Hurricane Ida Makes Landfall in Louisiana as a Category 4 Storm

Source: New York Times

Hurricane Ida made landfall in Louisiana on Sunday as a Category 4 storm, battering the coast and threatening destruction in New Orleans as the storm stands to be one of the most devastating to strike the city since Hurricane Katrina.

The storm’s maximum sustained winds on Sunday morning reached 150 miles an hour, closing in on the 157 m.p.h. winds of a Category 5 storm. In New Orleans and across southeast Louisiana, residents were bracing themselves for the worst of the hurricane.

“This is a major, major storm that is going to test us in ways that we have not been tested before,” Gov. John Bel Edwards of Louisiana said on CBS’s “Face the Nation” on Sunday.

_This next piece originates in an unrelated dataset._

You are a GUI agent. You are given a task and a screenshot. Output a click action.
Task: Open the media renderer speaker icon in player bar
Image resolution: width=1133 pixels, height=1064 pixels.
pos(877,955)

The storm has New Orleans directly in its path. On the city’s streets Sunday morning, the wind whipped in fearsome gusts as strong as 70 miles an hour. There were few cars in motion, except for the occasional howling emergency vehicle. Downtown, a few homeless people tucked themselves into the porticos of buildings. But the people who remained in New Orleans had mostly hidden themselves away.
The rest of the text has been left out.